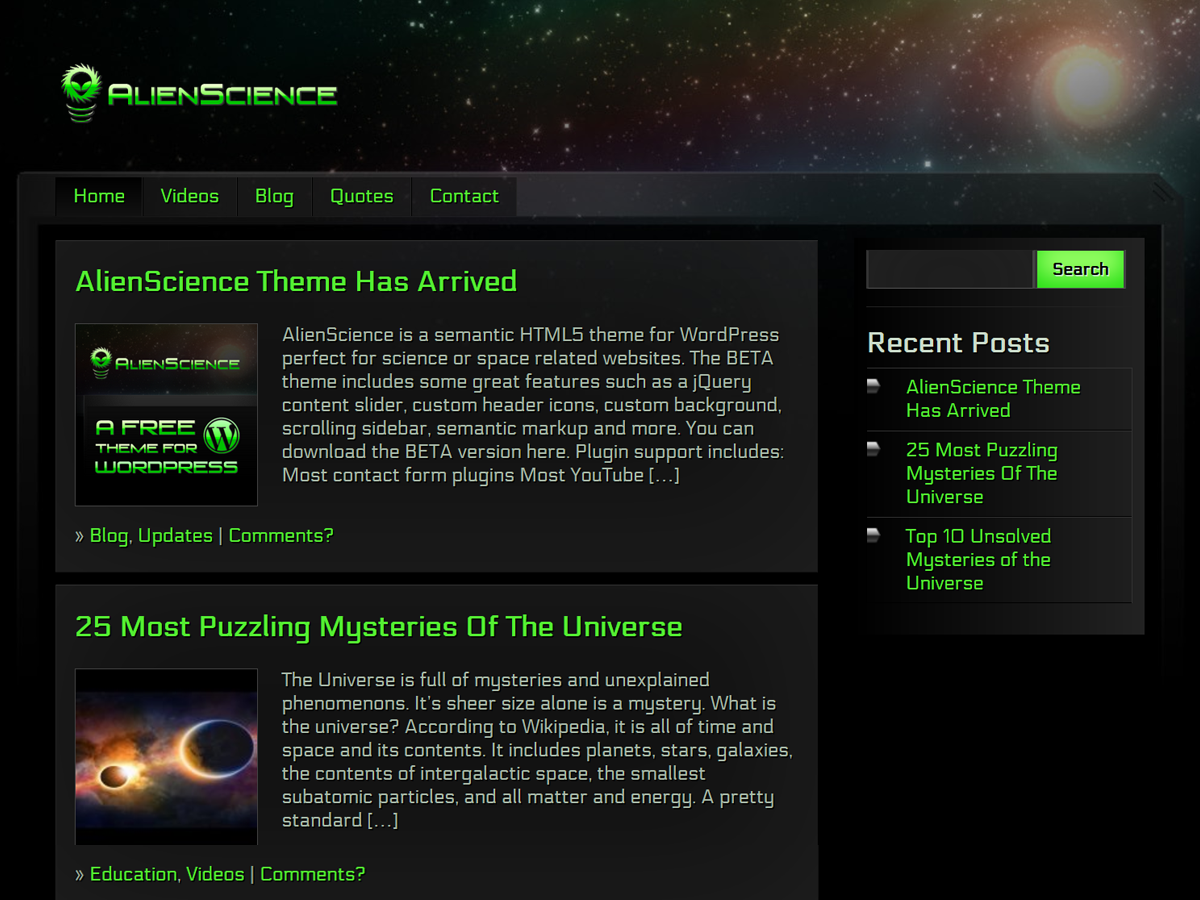
Task: Select Blog in the navigation bar
Action: pos(274,196)
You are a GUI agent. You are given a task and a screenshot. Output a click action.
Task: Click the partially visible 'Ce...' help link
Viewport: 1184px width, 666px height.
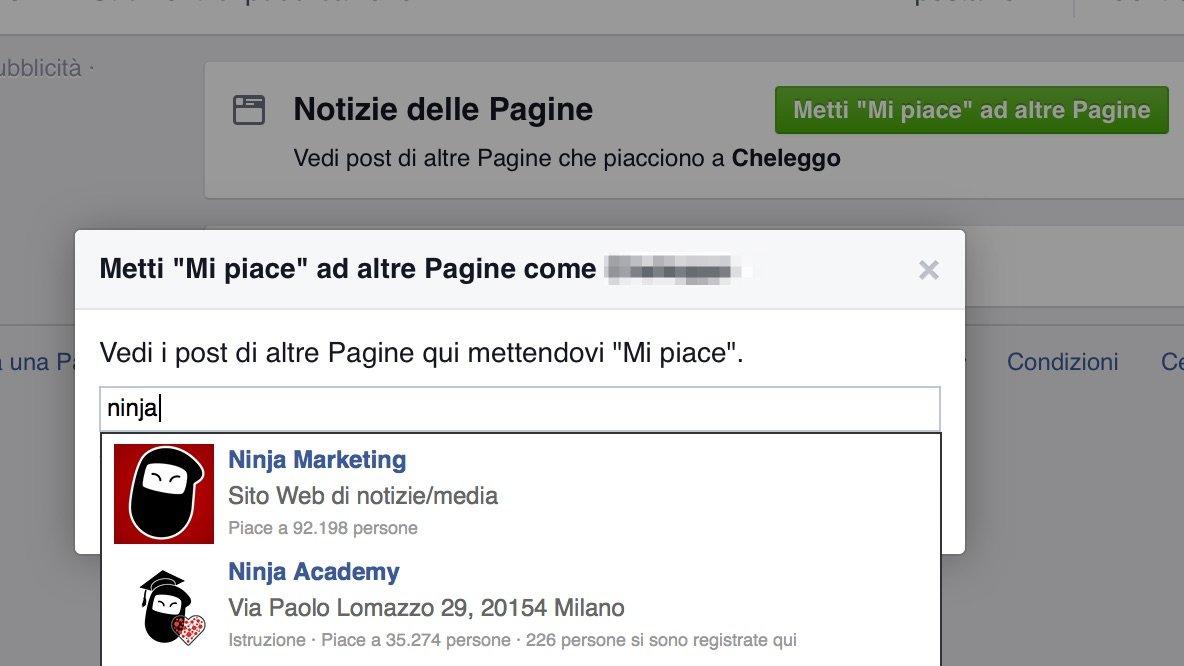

• Task item: What you write must match, line for line, the lines from the one with "You are a GUI" through the last line of the data above, minus the pictures.

• Output for this exercise:
You are a GUI agent. You are given a task and a screenshot. Output a click action.
Task: Click the partially visible 'Ce...' help link
Viewport: 1184px width, 666px height.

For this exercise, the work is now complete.